Canoe the Whanganui river
The most popular section of the river to canoe is Whakahoro to Pipiriki and can be completed in three days. It’s part of the Department of Conservation’s ‘Great Walk’ network and you’ll be enchanted as you paddle (or float) past rugged terrain covered in lush native forest.
The three-day trip includes around 15 hours of paddling and 1.5 hours of walking.
It’s an easy trip, the Canadian canoes used are well suited for both the rapids and the long still water of the gorges, and they hold plenty of gear.
You’ll receive dry barrels for your belongings, I recommended taking some tape and stick a list of what’s inside each tub to the top to save you rummaging through each one to find your torch.

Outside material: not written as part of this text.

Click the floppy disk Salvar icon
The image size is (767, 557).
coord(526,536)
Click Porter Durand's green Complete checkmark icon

Read more: Max and Jenny sail the sounds of New Zealand
If you go at the start of winter, you’ll likely have the river and the huts to yourself, and it won’t be too cold. Whenever you go, you’ll need some warm clothes, sleeping bags and a bunch of enthusiasm.
Soak in hot springs
If you’re keen to move on from the Central North Island, Rotorua is particularly famous for its hot springs with just about every accommodation offering private spa pools filled by a natural spring.

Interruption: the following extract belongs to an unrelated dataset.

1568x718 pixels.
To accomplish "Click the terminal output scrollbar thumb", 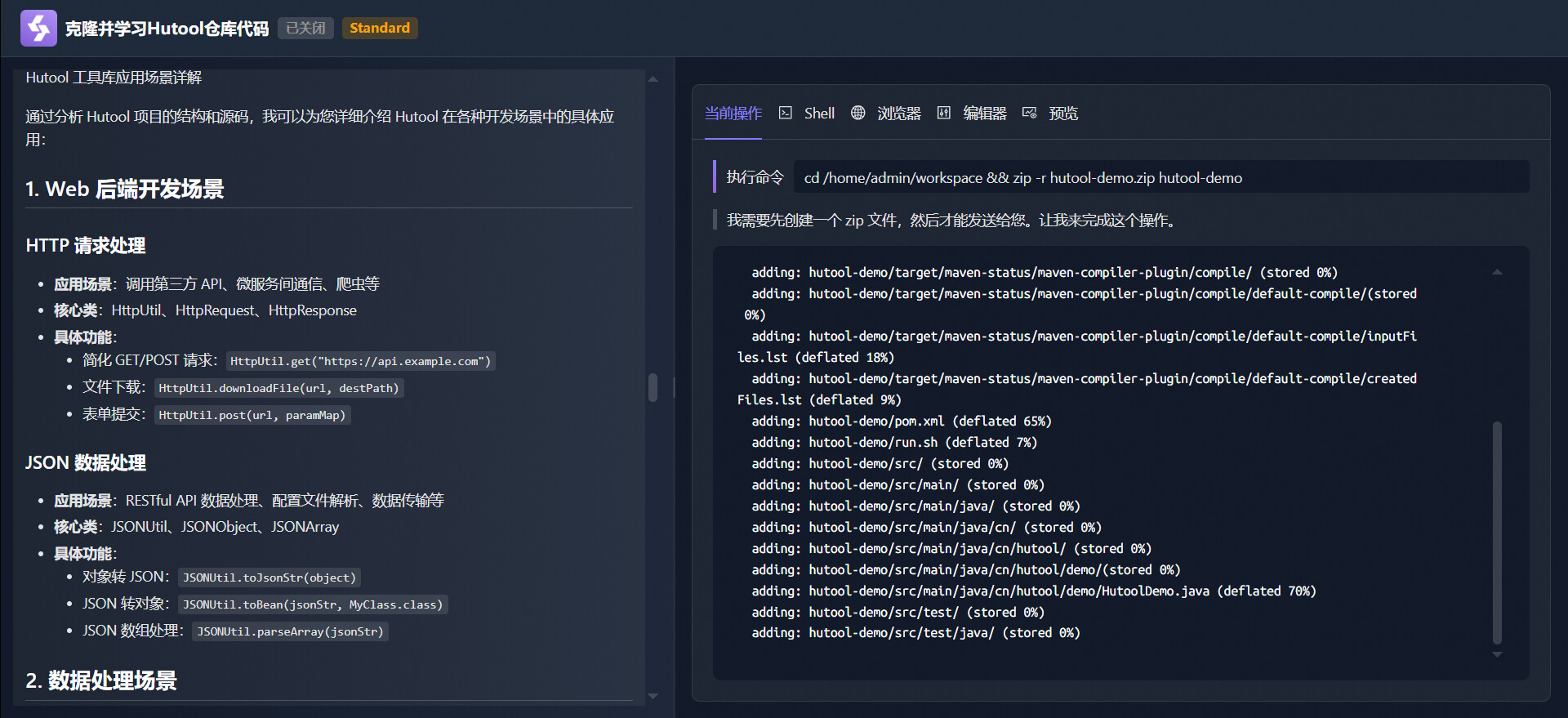I will 1497,531.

Down south, the Hamner Springs spa complex is one of the region’s top attractions and only a 90-minute drive from Christchurch.
Kaikoura sits on the northwest coast of the South Island and is one of the prime whale-watching spots. Autumn and winter are great seasons for whale watching but the majestic creatures are at the peak of their migration period in July.
You’ll often get to see an assortment of whales such as humpbacks, pilot whales, blue whales and southern right whales. The elusive sperm whale has even made appearances in Kaikoura.
It’s common to see other marine animals, too, such as fur seals, dolphins, and albatross.
Other places to catch sight of the whales include Wellington and Picton.
Marlborough, at the top of the South Island, is New Zealand’s largest wine-producing region and is home to some of the land’s most famous white wines.
Most of its wineries can be reached from the city of Blenheim, just 20 minutes from the stunning Marlborough Sounds.
If reds are more your thing, pinot noir flourishes in the Central Otago region, with a range of stunning expressions being crafted in the numerous sub-regions.
Hit the slopes
Popular South Island fields include Cardrona, Mount Hutt and Treble Cone, with Mt. Ruapehu the one to check out on the North Island. And if skiing or snowboarding is a tad too adventurous, many fields offer other winter activities such as snowshoeing, sightseeing and tobogganing.
Plan a trip after the mid-July school holidays to dodge the crowds and enjoy the best chances of dry powder.
Celebrate the Maori New Year
Matariki is a special occasion in the New Zealand calendar that marks the start of the Maori New Year. It’s signified by the Matariki cluster of stars reappearing in the night sky and is a time of celebration and reflection.
Various community festivities are held each year, which usually include dawn ceremonies, cultural performances, art exhibitions and the sharing of local myths and legends.
Have you visited New Zealand in winter? What’s your favourite thing to do? Do you have plans to go to NZ and make the most of the trans-Tasman bubble?